## SELECTED PASSAGE
····················

3. Choose to move out (go wherever you please) to your boyfriend's house, your parent's (my wife's grandparent's) house, or wherever, and continue to pursue these worldly travels, cruises, vacations, etc...

About 5 minutes after this 2+ hour conversation...she asked, *"can I leave my stuff here for a few days until I find a storage unit where I can put it?"*

My wife is very upset. She's not upset that her mom is leaving...heck that's a little exciting in some ways, but she is worried and upset that her decision is a very poor decision. It's sad, and I feel bad for my wife, but at the end of they day....her Mom has made her choice.

I too am pretty flabergasted by the choice she made. It's insane if you ask me!!


----------



## activescrape (Jan 8, 2006)

You two have bent over backwards. She is a grown woman. You will both be happier with her out from under your feet. You guys already have kid(s). Let her go, and that includes emotionally. Who knows what the future brings...but for now.


----------



## Matthew737 (May 22, 2006)

*Boundaries*

Between reading from the Good Book, and another titled "Boundaries" a similar situation (God love those in laws) has been made MUCHO better. Get the wife started reading it asap. World of help. Hope that things smoooooothe out.


----------



## Bonito (Nov 17, 2008)

····················

## SUPPLIED DATA
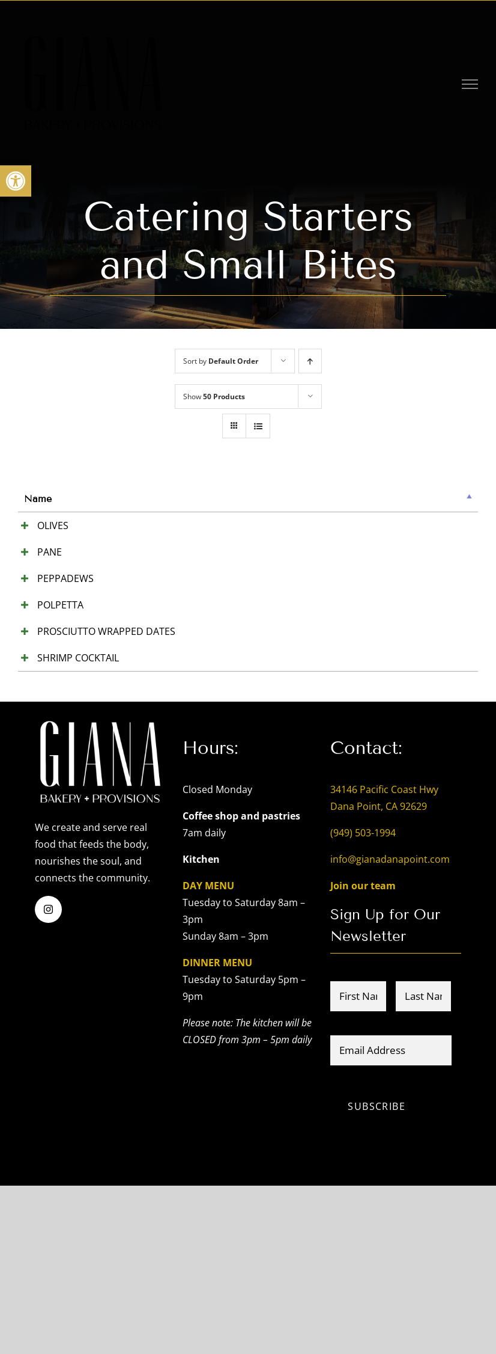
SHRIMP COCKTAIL (46, 801)
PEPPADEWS (52, 645)
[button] (15, 181)
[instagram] (48, 1077)
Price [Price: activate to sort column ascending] (287, 498)
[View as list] (258, 426)
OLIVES (39, 525)
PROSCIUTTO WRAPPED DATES (62, 758)
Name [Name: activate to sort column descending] (38, 498)
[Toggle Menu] (470, 84)
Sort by (220, 361)
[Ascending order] (310, 361)
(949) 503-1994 (363, 1001)
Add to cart (435, 527)
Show (214, 396)
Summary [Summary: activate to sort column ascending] (138, 498)
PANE (36, 585)
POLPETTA (47, 689)
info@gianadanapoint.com (390, 1027)
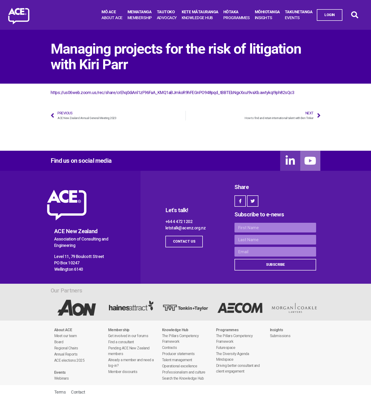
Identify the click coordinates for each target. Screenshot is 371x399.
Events (60, 372)
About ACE (63, 330)
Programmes (227, 330)
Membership (118, 330)
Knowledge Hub (175, 330)
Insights (276, 330)
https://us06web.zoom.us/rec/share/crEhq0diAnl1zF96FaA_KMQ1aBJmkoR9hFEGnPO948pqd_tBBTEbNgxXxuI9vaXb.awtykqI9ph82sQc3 (172, 92)
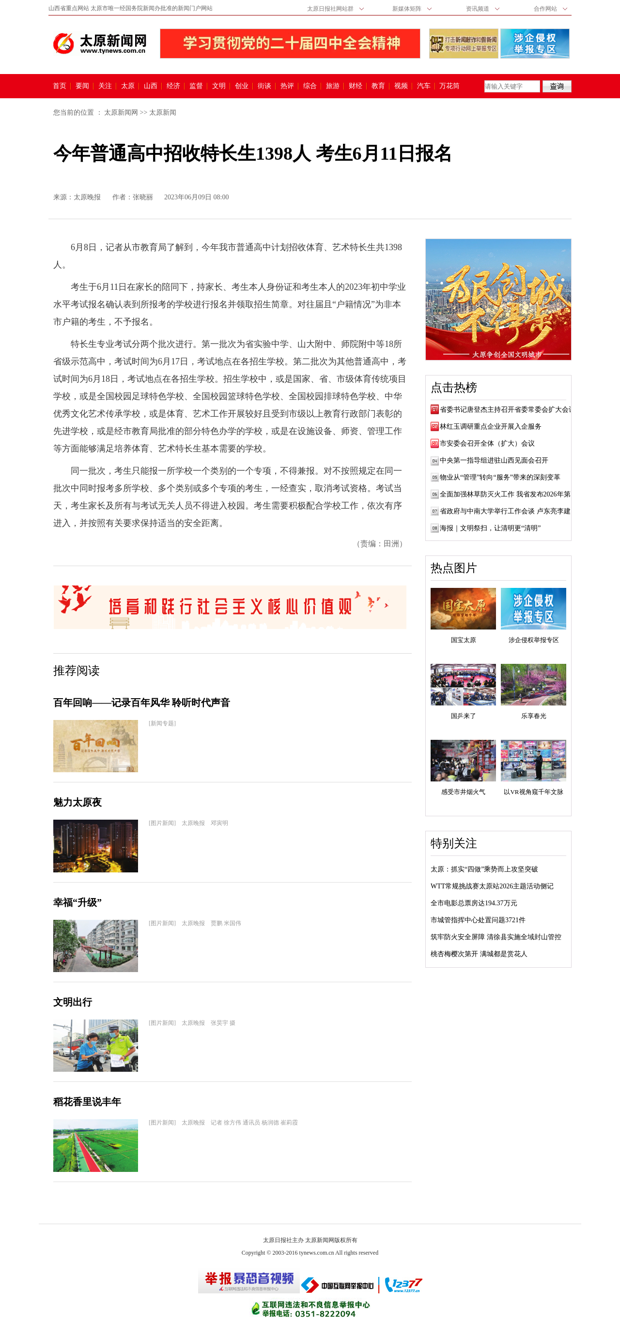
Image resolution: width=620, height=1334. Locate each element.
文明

····················

## DIRECTIONS
[A] Write out the forum thread in full, word for word.
[B] In the records, starting at the line containing "PEPPADEWS (52, 645)" and ending at the last record, swap "Locate" for "Find" and change nothing else. Leave out the pictures.
These records are unrelated to the forum thread.

## RESULTS OF THE TASKS
[A]
3. Choose to move out (go wherever you please) to your boyfriend's house, your parent's (my wife's grandparent's) house, or wherever, and continue to pursue these worldly travels, cruises, vacations, etc...

About 5 minutes after this 2+ hour conversation...she asked, *"can I leave my stuff here for a few days until I find a storage unit where I can put it?"*

My wife is very upset. She's not upset that her mom is leaving...heck that's a little exciting in some ways, but she is worried and upset that her decision is a very poor decision. It's sad, and I feel bad for my wife, but at the end of they day....her Mom has made her choice.

I too am pretty flabergasted by the choice she made. It's insane if you ask me!!


----------



## activescrape (Jan 8, 2006)

You two have bent over backwards. She is a grown woman. You will both be happier with her out from under your feet. You guys already have kid(s). Let her go, and that includes emotionally. Who knows what the future brings...but for now.


----------



## Matthew737 (May 22, 2006)

*Boundaries*

Between reading from the Good Book, and another titled "Boundaries" a similar situation (God love those in laws) has been made MUCHO better. Get the wife started reading it asap. World of help. Hope that things smoooooothe out.


----------



## Bonito (Nov 17, 2008)

[B]
PEPPADEWS (52, 645)
[button] (15, 181)
[instagram] (48, 1077)
Price [Price: activate to sort column ascending] (287, 498)
[View as list] (258, 426)
OLIVES (39, 525)
PROSCIUTTO WRAPPED DATES (62, 758)
Name [Name: activate to sort column descending] (38, 498)
[Toggle Menu] (470, 84)
Sort by (220, 361)
[Ascending order] (310, 361)
(949) 503-1994 (363, 1001)
Add to cart (435, 527)
Show (214, 396)
Summary [Summary: activate to sort column ascending] (138, 498)
PANE (36, 585)
POLPETTA (47, 689)
info@gianadanapoint.com (390, 1027)
Identify the click coordinates for each target. Screenshot is 371x399.
Events (60, 372)
About ACE (63, 330)
Programmes (227, 330)
Membership (118, 330)
Knowledge Hub (175, 330)
Insights (276, 330)
https://us06web.zoom.us/rec/share/crEhq0diAnl1zF96FaA_KMQ1aBJmkoR9hFEGnPO948pqd_tBBTEbNgxXxuI9vaXb.awtykqI9ph82sQc3 (172, 92)
Image resolution: width=620, height=1334. Find each element.
文明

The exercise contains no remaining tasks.